- Task to carry out
Looking at the records below, count how many lines contain the string "each". Give that number alone.

- Source records
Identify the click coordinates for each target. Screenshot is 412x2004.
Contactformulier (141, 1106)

==

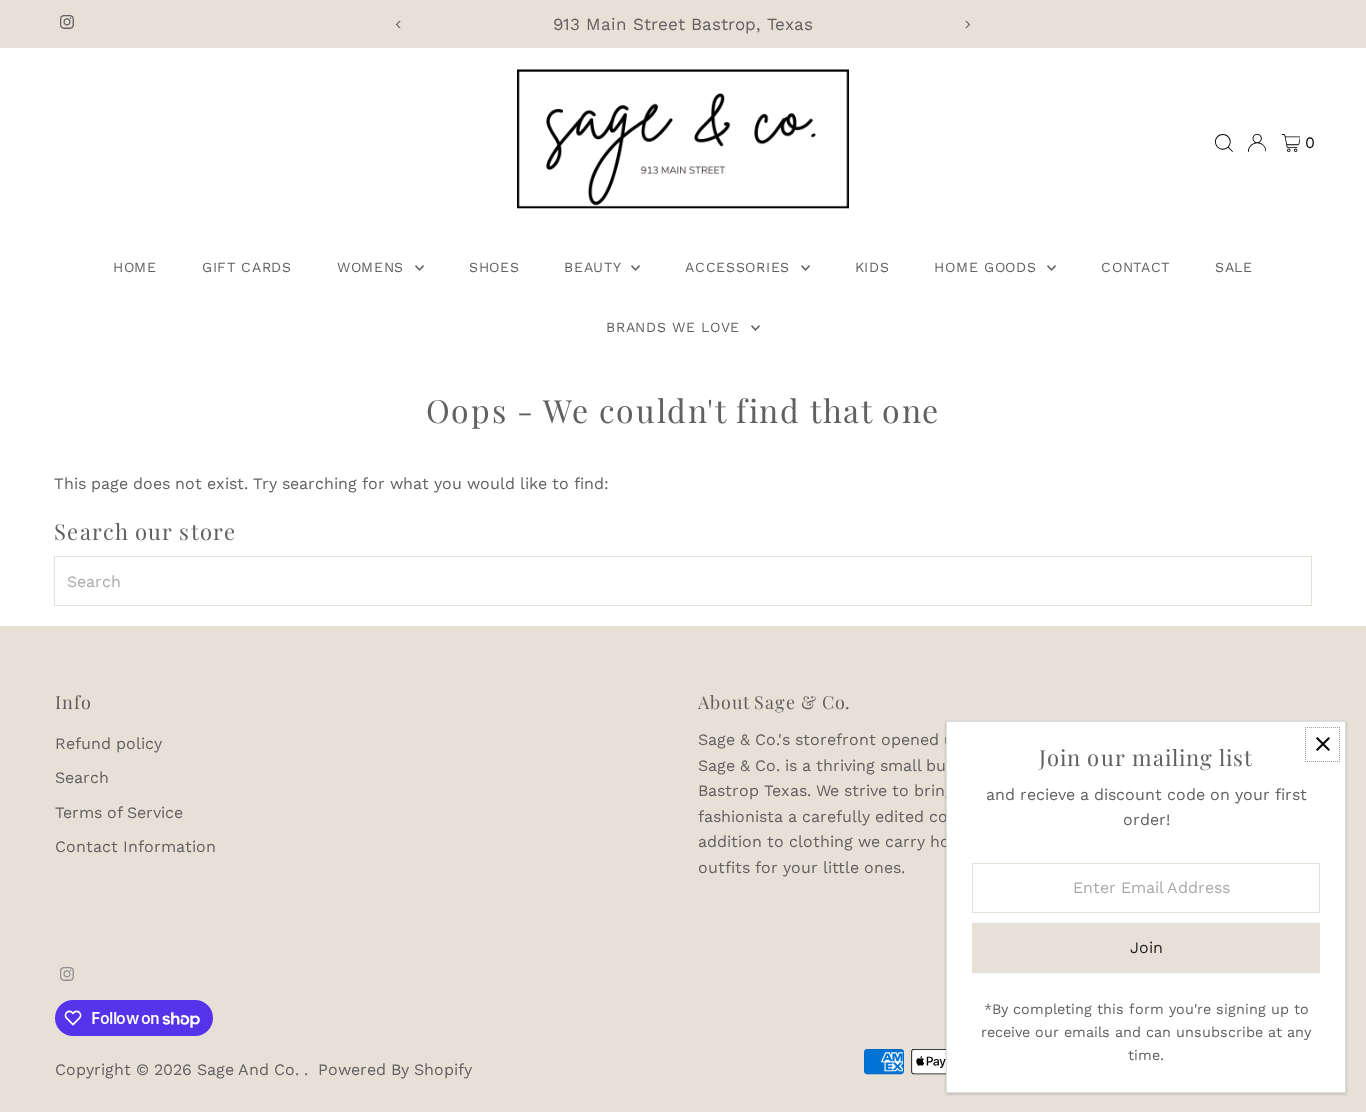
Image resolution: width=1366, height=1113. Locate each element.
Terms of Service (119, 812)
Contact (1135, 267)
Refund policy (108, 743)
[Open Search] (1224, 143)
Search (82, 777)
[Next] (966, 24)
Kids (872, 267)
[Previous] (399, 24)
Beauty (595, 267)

- Result for this exercise
2